What you have to do -> Both the line with "Click the yellow" and the line with "Expand the 平台产品 dropdown" in the records below must appear in the output, along with every line between them, exactly and with nothing added.

Data for analysis ->
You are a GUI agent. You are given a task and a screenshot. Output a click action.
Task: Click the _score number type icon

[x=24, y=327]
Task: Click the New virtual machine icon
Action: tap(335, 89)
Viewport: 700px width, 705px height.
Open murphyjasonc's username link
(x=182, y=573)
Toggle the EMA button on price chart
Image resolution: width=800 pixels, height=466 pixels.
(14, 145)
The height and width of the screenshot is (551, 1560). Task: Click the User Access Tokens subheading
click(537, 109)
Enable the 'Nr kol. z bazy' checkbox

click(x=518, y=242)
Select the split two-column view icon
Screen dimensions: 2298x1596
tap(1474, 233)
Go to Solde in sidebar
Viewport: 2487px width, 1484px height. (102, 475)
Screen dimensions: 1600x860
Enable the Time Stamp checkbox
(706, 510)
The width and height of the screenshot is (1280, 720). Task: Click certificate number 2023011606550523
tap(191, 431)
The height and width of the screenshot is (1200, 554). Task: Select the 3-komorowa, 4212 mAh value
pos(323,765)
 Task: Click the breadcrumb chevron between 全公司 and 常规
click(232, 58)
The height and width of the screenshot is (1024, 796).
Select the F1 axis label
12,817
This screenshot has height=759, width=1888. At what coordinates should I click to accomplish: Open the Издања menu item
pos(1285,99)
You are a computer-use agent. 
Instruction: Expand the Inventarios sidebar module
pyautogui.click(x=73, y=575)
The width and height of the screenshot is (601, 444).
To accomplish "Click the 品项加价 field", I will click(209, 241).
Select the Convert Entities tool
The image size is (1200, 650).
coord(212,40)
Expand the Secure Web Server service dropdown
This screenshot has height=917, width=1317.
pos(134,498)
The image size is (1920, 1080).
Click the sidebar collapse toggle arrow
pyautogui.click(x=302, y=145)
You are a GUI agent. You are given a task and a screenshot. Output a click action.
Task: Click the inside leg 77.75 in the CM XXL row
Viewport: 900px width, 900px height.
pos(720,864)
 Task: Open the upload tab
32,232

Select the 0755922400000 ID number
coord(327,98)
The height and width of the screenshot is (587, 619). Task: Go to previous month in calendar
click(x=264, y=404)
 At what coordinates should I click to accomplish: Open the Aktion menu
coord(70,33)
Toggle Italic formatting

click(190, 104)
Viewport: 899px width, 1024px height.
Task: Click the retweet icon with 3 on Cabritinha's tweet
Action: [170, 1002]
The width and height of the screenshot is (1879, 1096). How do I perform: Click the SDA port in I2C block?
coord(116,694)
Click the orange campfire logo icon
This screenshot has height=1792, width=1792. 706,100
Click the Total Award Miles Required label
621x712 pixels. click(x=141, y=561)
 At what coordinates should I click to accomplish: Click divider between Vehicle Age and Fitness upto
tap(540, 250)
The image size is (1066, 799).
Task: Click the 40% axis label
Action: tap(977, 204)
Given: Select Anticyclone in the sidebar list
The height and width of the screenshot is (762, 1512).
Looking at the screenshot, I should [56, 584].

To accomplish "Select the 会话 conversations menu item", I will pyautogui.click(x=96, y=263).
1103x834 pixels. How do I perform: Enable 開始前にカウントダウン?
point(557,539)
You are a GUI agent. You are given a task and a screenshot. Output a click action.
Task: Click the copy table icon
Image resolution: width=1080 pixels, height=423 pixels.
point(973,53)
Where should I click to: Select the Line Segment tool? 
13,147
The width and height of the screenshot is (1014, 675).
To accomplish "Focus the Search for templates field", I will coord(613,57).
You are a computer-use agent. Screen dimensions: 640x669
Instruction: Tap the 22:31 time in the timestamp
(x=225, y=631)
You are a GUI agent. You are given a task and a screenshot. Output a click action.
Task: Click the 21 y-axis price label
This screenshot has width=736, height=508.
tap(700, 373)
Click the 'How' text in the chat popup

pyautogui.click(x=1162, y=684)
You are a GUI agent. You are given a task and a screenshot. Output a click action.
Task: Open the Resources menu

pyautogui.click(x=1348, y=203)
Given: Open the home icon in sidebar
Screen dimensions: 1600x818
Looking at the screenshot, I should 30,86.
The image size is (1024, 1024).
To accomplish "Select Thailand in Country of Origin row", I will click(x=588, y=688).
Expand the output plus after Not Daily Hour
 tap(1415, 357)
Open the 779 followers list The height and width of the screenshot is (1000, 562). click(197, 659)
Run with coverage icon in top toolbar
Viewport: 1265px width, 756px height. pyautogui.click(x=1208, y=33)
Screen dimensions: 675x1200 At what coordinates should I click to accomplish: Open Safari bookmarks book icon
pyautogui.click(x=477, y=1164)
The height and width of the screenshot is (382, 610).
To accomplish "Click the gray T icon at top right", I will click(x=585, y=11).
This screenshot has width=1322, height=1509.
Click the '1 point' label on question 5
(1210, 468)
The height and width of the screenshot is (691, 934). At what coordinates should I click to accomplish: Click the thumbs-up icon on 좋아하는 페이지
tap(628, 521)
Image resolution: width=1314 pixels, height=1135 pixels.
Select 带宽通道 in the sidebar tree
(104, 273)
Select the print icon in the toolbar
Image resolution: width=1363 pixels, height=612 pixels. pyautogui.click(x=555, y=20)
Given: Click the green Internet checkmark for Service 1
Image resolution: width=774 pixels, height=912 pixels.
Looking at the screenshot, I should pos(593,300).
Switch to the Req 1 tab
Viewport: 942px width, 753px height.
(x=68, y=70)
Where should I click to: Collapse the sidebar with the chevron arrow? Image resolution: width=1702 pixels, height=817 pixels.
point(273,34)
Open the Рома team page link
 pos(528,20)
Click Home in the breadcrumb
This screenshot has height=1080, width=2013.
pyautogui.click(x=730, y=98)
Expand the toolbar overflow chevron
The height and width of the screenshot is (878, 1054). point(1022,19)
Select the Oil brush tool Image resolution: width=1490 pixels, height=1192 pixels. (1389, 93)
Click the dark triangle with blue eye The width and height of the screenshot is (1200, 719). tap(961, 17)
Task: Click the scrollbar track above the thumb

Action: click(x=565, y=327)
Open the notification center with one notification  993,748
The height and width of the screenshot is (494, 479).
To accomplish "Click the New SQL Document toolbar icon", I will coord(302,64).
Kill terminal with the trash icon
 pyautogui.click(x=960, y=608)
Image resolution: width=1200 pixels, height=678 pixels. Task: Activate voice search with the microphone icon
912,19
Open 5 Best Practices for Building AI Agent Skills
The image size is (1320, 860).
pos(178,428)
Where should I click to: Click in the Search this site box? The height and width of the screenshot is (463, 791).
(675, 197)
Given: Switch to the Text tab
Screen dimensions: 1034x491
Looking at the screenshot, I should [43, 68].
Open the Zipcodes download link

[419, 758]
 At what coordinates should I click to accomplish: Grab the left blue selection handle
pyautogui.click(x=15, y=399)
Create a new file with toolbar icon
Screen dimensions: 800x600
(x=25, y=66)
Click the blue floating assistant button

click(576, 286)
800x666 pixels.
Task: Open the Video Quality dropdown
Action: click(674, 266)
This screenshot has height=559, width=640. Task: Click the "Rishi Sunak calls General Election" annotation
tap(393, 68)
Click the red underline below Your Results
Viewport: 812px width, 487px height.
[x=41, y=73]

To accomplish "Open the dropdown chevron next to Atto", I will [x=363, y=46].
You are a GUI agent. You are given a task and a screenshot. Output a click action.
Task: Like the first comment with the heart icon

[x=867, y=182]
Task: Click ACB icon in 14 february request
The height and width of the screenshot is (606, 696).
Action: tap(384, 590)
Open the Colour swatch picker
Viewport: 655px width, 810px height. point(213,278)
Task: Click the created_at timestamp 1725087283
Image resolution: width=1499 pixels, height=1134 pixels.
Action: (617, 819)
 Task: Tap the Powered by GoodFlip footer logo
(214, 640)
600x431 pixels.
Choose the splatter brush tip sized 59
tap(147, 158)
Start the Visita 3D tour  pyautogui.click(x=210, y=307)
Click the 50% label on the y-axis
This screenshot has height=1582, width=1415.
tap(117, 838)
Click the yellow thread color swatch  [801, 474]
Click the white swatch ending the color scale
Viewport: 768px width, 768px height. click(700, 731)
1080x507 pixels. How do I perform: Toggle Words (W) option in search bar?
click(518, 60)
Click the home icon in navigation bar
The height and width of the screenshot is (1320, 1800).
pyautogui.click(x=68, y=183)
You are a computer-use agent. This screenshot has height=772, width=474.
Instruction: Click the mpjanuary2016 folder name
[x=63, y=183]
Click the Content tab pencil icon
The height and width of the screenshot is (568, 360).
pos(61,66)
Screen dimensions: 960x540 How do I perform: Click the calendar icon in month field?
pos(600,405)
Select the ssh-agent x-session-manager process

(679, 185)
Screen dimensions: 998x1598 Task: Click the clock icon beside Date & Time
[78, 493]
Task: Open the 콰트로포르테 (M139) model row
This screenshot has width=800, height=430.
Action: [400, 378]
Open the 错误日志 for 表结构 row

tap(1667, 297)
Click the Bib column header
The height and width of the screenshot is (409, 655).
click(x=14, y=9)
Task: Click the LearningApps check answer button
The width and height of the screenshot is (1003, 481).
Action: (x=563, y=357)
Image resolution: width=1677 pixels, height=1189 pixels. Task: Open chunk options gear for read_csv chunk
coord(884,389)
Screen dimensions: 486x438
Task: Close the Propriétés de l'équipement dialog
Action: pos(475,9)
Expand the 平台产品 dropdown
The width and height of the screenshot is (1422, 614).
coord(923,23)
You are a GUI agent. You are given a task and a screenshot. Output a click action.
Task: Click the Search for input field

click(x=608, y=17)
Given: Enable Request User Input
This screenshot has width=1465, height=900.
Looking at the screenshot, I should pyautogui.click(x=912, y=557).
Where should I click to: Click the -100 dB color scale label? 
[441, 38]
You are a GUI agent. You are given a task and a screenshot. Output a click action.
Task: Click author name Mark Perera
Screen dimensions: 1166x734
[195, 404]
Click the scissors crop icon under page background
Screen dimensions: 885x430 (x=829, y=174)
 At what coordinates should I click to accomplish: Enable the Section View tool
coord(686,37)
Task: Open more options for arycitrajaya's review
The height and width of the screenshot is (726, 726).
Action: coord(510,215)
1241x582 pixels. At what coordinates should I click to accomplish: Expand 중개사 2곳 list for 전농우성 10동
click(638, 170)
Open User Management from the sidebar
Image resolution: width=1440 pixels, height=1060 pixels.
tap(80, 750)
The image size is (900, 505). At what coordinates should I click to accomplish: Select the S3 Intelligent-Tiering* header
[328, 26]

Response below ->
Click the yellow thread color swatch  [801, 474]
Click the white swatch ending the color scale
Viewport: 768px width, 768px height. click(700, 731)
1080x507 pixels. How do I perform: Toggle Words (W) option in search bar?
click(518, 60)
Click the home icon in navigation bar
The height and width of the screenshot is (1320, 1800).
pyautogui.click(x=68, y=183)
You are a computer-use agent. This screenshot has height=772, width=474.
Instruction: Click the mpjanuary2016 folder name
[x=63, y=183]
Click the Content tab pencil icon
The height and width of the screenshot is (568, 360).
pos(61,66)
Screen dimensions: 960x540 How do I perform: Click the calendar icon in month field?
pos(600,405)
Select the ssh-agent x-session-manager process

(679, 185)
Screen dimensions: 998x1598 Task: Click the clock icon beside Date & Time
[78, 493]
Task: Open the 콰트로포르테 (M139) model row
This screenshot has width=800, height=430.
Action: [400, 378]
Open the 错误日志 for 表结构 row

tap(1667, 297)
Click the Bib column header
The height and width of the screenshot is (409, 655).
click(x=14, y=9)
Task: Click the LearningApps check answer button
The width and height of the screenshot is (1003, 481).
Action: (x=563, y=357)
Image resolution: width=1677 pixels, height=1189 pixels. Task: Open chunk options gear for read_csv chunk
coord(884,389)
Screen dimensions: 486x438
Task: Close the Propriétés de l'équipement dialog
Action: pos(475,9)
Expand the 平台产品 dropdown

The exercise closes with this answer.